I tend to think about drug misuse, rather than drug abuse, since not taking certain drugs can be just as irrational and damaging as taking too many drugs.
But basically I think people should use drugs as tools to maximize their utility based on their needs and values. And I think that drug misuse is anything that leads to significantly suboptimal utility that's clearly not justifiable by any sort of internally coherent reasoning.
Drug abuse seems straight forwardly defined as using a drug for purposes other than as prescribed. Not following the schedule or following it when it is unwise to shouldn't be considered abuse as long as you are still using it to manage pain. Of course that boils down to intent, which is hard to determine.
I tried to avoid this pointless debate with a second paragraph to immunize my argument from the trope that arguments against opiates are arguments in favor of pain.
My point --- I think obviously --- is that no underlying medical pathology occurred to spur the uptake in consumer opiate products.
The uptake of opiates wasn't driven by any change in pathology, but it was partially driven by a change in how we think about pathology. The IOM report I linked to helped to popularize the idea of treating pain itself as a disease that should be treated, rather than as a symptom which shouldn't be treated until the underlying cause is known:
"Because pain often produces psychological and cognitive effects—anxiety, depression, and anger among them—interdisciplinary, biopsychosocial approaches are the most promising for treating patients with persistent pain. But for most patients (and clinicians), such care is a difficult-to-attain ideal, impeded by numerous structural barriers—institutional, educational, organizational, and reimbursement-related. [...] In addition, adequate pain treatment and follow-up may be thwarted by a mix of uncertain diagnosis and societal stigma consciously or unconsciously applied to people reporting pain, particularly when they do not respond readily to treatment. [...] Understanding chronic pain as a disease means that it requires direct treatment, rather than being sidelined while clinicians attempt to identify some underlying condition that may have caused it."
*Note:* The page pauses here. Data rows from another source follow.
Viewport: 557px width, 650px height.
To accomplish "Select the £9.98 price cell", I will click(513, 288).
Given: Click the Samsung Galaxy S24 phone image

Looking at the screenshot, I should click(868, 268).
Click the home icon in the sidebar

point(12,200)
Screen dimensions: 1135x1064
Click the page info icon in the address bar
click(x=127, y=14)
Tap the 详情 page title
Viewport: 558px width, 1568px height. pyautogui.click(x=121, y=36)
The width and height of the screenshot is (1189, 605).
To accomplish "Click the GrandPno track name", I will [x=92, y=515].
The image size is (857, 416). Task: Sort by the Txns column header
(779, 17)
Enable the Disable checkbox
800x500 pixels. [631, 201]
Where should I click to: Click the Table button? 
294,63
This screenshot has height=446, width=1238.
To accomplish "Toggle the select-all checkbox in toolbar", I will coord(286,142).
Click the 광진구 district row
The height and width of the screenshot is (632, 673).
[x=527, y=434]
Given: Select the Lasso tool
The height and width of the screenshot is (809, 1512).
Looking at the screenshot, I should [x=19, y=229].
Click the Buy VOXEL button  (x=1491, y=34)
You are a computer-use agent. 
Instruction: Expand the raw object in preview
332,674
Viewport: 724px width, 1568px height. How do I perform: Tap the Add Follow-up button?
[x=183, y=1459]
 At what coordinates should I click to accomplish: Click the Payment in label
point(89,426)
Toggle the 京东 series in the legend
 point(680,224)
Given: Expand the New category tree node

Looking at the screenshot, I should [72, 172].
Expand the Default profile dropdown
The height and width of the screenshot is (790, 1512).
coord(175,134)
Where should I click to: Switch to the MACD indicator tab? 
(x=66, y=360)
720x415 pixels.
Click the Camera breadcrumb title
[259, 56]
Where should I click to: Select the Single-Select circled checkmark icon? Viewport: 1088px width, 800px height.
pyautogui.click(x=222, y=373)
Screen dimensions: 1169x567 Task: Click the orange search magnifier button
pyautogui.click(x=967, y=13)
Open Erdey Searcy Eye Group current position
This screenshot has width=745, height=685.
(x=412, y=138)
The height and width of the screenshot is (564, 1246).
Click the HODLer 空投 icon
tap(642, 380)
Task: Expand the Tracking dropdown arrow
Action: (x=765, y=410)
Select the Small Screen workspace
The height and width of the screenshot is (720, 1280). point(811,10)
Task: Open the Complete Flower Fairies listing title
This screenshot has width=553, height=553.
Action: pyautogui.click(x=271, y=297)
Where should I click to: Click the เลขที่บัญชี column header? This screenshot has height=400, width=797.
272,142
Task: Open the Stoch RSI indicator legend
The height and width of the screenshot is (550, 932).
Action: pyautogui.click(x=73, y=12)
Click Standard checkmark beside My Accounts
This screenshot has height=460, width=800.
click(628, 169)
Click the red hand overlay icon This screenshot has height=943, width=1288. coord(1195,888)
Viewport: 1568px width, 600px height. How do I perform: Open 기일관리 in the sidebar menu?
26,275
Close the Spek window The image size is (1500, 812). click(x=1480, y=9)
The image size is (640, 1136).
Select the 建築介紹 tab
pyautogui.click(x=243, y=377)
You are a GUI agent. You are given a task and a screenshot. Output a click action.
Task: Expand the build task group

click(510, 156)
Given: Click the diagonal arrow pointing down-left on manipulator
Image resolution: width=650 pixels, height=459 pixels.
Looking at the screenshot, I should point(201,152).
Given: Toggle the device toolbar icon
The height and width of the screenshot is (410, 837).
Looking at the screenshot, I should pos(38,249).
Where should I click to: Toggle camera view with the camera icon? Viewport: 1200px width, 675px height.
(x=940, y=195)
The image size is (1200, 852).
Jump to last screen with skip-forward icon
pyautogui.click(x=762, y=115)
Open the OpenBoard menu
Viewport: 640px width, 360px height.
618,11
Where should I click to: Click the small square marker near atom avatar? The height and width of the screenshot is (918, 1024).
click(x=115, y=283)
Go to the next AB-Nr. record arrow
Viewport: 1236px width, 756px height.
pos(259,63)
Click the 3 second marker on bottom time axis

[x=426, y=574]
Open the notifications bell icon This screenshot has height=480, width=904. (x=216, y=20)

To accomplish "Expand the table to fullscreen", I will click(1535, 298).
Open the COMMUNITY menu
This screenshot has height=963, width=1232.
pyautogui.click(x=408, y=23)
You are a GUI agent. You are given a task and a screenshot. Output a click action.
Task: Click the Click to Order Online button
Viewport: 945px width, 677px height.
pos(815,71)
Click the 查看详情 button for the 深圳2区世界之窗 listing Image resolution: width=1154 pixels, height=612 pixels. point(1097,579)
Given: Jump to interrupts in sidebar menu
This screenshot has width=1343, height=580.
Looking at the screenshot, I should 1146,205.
I'm definitely not arguing that opioids should be first line treatments for chronic pain, but I also agree with the IOM that they should be more accessible when needed.
https://www.washingtonpost.com/news/to-your-health/wp/2015/0...
C.f. the IOM report on pain in America: https://www.nap.edu/catalog/13172/relieving-pain-in-america-...
Anecdotal evidence over six decades of life on Planet Earth suggests otherwise.